Deirdra proceeded to spout off a laundry list of things she thought should anger Abby and didn’t. “What gets your panties in a knot, Cait?”

“I don’t know,” Cait said as she gathered all of the sketchbooks into a pile. “Jerks. People who judge others when they shouldn’t. I work with this girl at the tattoo shop, Aria. She’s got social anxiety, and sometimes people treat her like she’s invisible, or worse, they treat her like she’s got a disease. That really pisses me off.”

“Mean people suck,” Deirdra said. “Do you like where you work and the people you work with?”

“I love them.” She said it so easily, it seemed at odds with how wary she appeared. “They’re like family to me.”

“How long have you worked there?” Abby asked.

“Several years,” Cait said as she picked up the pile of sketchbooks to put into the hope chest.

“You can have those sketchbooks and the letters and pictures,” Abby offered. “Right, Dee?”

Deirdra pushed to her feet and said, “Cait can have all of Mom’s stuff as far as I’m concerned.”

“Are you sure you don’t want to keep some of her sketches?” Cait asked Abby.

“I’m sure. I never even knew she could draw, and those are pieces of your life. I’m starting to think Mom loved so hard, that every time she lost someone, she lost a piece of herself.”

“That’s a thing,” Cait said. “My boss, Tank, lost a piece of himself when his younger sister died.”

“That’s horrible.” Abby didn’t even want to imagine how hard it would be to lose Deirdra or Cait, even after knowing Cait for only a couple of days. “I wonder what else is hidden among Mom’s things.”

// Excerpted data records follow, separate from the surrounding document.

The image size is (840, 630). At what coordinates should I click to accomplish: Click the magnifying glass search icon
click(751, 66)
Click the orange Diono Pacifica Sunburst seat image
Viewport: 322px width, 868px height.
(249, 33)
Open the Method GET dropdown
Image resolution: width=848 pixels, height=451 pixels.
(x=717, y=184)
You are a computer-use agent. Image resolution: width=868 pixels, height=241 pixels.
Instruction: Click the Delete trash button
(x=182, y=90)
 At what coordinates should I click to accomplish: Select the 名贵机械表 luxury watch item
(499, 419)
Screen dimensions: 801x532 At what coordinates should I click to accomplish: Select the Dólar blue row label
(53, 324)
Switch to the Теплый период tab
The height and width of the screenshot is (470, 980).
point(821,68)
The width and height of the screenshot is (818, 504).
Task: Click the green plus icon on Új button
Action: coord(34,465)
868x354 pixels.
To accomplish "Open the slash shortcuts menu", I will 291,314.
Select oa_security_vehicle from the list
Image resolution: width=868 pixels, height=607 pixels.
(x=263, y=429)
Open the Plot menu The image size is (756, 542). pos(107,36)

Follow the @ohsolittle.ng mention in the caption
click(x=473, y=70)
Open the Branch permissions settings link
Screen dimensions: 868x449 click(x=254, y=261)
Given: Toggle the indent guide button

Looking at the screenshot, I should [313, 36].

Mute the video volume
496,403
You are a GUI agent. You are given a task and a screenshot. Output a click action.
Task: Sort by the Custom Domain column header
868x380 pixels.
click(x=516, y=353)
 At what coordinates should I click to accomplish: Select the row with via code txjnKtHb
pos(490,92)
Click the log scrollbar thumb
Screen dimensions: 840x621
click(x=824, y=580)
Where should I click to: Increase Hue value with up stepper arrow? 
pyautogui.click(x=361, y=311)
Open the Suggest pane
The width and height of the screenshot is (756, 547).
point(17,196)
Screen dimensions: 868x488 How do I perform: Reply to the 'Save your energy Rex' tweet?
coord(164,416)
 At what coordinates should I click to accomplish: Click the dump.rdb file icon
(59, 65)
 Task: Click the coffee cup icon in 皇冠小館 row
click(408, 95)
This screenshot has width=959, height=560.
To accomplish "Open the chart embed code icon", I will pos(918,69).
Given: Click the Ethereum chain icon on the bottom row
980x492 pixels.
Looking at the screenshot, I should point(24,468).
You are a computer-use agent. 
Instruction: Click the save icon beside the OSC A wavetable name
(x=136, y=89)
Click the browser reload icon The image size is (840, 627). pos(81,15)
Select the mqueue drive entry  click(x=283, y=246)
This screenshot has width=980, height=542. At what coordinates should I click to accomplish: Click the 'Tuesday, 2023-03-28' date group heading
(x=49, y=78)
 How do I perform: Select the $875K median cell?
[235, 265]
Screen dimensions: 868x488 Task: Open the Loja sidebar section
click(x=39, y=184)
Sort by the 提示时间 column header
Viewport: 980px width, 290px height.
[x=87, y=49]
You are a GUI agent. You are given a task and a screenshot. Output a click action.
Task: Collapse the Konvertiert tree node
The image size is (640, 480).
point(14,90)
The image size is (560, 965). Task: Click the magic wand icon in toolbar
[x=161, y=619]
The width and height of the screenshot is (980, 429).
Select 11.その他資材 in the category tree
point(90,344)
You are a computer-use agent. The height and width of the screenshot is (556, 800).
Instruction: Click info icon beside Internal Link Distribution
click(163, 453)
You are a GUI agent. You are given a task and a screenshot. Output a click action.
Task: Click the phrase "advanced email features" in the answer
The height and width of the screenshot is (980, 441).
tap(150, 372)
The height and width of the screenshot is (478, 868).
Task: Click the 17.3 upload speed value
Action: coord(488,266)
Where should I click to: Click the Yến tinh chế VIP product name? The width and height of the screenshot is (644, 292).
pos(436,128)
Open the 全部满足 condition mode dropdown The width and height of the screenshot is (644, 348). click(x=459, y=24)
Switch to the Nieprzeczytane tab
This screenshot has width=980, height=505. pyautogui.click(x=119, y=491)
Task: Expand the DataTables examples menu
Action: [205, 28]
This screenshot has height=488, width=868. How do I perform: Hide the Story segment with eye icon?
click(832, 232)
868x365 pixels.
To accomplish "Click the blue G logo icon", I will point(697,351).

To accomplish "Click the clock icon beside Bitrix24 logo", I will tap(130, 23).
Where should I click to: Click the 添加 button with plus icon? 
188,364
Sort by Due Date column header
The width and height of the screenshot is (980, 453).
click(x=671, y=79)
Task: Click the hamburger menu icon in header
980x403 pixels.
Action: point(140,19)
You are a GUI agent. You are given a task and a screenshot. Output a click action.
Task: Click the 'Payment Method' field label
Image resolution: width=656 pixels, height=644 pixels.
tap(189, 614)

“We didn’t find anything else interesting in the hope chest,” Deirdra said.

Abby went to the closet, her mother’s bohemian-style clothes bringing back a mix of good and bad memories. The wide-legged pants she wore to Abby’s second-grade play, the long batik dress she wore on so many strolls through town, Abby could practically still see it swishing around her legs. The floral sundress Abby and Deirdra had nearly ripped trying to get it off their mother one night when she was drunk. She leafed through batik skirts and funky pants, dresses of varying lengths, all splashed with multiple colors, and withdrew her mother’s favorite dress, with a yellow bodice and a long, flowing patchwork skirt and held it out for her sisters to see. “Dee, remember Mom dancing in this that night down on the beach when we cooked lobster over the fire?”